PASSAGE PROVIDED »
__________________________________________________

Think about this one single area out of 20 priorities a president must consider. Policy choices in this regard would be determined by a President’s decision to rally other European nations against this move. So, a president would need to have deft diplomatic skills and policies. Part of this is choosing those with deft diplomatic skills. George Schultz, Reagan’s Secretary of State, had the goods. John Kerry, Obama’s choice, did not.
The policy would mean undermining Putin’s support by undermining his use of oil as a cudgel against his enemies. The real skill is the ability to look around dark corners in knowing the impacts of arming the Ukrainians or even letting the nation into NATO and gauging the impact of that on Putin, and his all-important Cronies, who are the bulwark of his government. Intellectual capacity is helpful in all these areas but not the determinant of success.
This is why I wed wisdom to success rather than intellect as the determinant. During the recent pandemic crisis, a few critical levers of policy, from mask mandates for children to lockdowns, are increasing scrutiny. A recent study from Johns Hopkins (not a crank institute) held that lockdowns had little to no effect in stopping the virus. The data on kids and masks is even more problematic. There is little evidence of the efficacy of masks, but new studies are showing that masks are detrimental to the health of children. Somehow we have made the problems worse.
The common excuse is, “well, this was unprecedented, and we did know then what we do now.” On the face of it, this is a spurious claim. From the inception of the virus in the spring of 2020, there were precise data that older people, over 65, were suffering at a factor several times middle-aged people, and the numbers for children were minimal. We had data from the first six months showing that lockdown states like IL or CA were not materially performing any better than more open states such as Florida or South Dakota.

__________________________________________________

STORED DATA »
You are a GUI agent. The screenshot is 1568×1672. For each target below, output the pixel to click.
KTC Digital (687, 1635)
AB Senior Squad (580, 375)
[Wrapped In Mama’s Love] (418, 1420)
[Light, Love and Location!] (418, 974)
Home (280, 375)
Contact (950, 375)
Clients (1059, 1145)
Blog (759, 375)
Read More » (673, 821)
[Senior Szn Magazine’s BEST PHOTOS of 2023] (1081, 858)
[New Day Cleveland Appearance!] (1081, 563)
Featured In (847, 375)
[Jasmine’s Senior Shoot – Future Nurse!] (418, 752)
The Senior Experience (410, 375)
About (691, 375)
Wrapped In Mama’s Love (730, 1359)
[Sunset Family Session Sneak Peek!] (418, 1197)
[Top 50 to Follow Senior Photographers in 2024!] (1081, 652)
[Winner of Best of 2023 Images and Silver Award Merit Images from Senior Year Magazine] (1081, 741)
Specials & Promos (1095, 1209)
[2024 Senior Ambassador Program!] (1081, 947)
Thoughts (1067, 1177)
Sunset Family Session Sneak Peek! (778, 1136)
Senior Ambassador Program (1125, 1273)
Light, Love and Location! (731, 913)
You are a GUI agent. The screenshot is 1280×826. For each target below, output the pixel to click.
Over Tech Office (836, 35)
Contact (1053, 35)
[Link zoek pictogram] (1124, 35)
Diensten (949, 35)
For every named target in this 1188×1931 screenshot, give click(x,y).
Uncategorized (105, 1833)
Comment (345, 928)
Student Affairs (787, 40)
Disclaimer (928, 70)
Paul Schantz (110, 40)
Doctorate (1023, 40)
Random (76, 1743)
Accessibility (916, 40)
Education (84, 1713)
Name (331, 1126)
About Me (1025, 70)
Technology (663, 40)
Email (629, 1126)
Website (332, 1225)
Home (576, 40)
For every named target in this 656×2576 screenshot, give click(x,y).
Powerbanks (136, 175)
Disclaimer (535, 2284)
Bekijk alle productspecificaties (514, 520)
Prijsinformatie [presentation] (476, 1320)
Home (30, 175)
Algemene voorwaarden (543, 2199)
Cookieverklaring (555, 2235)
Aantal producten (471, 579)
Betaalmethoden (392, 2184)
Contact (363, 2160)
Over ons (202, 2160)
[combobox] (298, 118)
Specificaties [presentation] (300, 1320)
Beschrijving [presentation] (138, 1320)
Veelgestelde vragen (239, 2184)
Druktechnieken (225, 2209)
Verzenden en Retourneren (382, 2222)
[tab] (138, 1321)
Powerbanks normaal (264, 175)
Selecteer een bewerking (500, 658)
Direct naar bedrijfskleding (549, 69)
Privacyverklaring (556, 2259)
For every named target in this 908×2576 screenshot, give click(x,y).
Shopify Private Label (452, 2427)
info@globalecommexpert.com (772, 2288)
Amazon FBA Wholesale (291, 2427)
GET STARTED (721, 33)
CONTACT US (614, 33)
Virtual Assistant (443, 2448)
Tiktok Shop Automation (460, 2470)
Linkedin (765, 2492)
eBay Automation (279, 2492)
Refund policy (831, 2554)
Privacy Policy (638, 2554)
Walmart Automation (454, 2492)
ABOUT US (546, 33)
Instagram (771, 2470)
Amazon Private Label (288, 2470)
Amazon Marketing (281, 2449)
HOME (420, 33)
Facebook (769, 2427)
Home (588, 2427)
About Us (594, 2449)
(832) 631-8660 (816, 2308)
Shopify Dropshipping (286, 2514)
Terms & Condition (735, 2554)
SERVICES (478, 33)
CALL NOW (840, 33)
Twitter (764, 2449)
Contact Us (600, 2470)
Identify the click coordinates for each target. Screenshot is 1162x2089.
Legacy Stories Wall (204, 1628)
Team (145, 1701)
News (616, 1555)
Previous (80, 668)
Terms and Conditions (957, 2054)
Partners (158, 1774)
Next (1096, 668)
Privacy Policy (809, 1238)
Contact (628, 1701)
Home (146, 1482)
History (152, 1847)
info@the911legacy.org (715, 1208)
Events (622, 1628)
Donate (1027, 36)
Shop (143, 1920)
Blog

__________________________________________________

DIRECTIONS »
1. Retype the part of the passage on presidential judgment that begins at the words "The policy would" and stops after the words "determinant of success.".
2. Continue the passage on presidential judgment, beginning after its last sentence.

WRITTEN ANSWERS »
1.
The policy would mean undermining Putin’s support by undermining his use of oil as a cudgel against his enemies. The real skill is the ability to look around dark corners in knowing the impacts of arming the Ukrainians or even letting the nation into NATO and gauging the impact of that on Putin, and his all-important Cronies, who are the bulwark of his government. Intellectual capacity is helpful in all these areas but not the determinant of success.

2.
But that is a cop-out of another stripe. One of the impressive aspects of George Washington’s administration was that everything was the first time. Never in the history of humanity had a Republic been established immediately on a Continental scale. About the only comparison, the Roman Republic began to fall apart almost immediately at that point of continental scale. Everything from national debt to dealing with Europe was new for Washington and his team, including John Adams, Thomas Jefferson, Alexander Hamilton, and John Jay. Yes, the pandemic was new. So was the rapid industrialization of the nation, an expeditionary force in World War I, and mass immigration. Presidents are not elected to simply follow a rule book like a referee in an NFL game. They are expected to manage the knowns, but also the unknowns. And the best way to do this is not necessary to have served in Congress or been a governor but to have the wisdom to manage the new affair.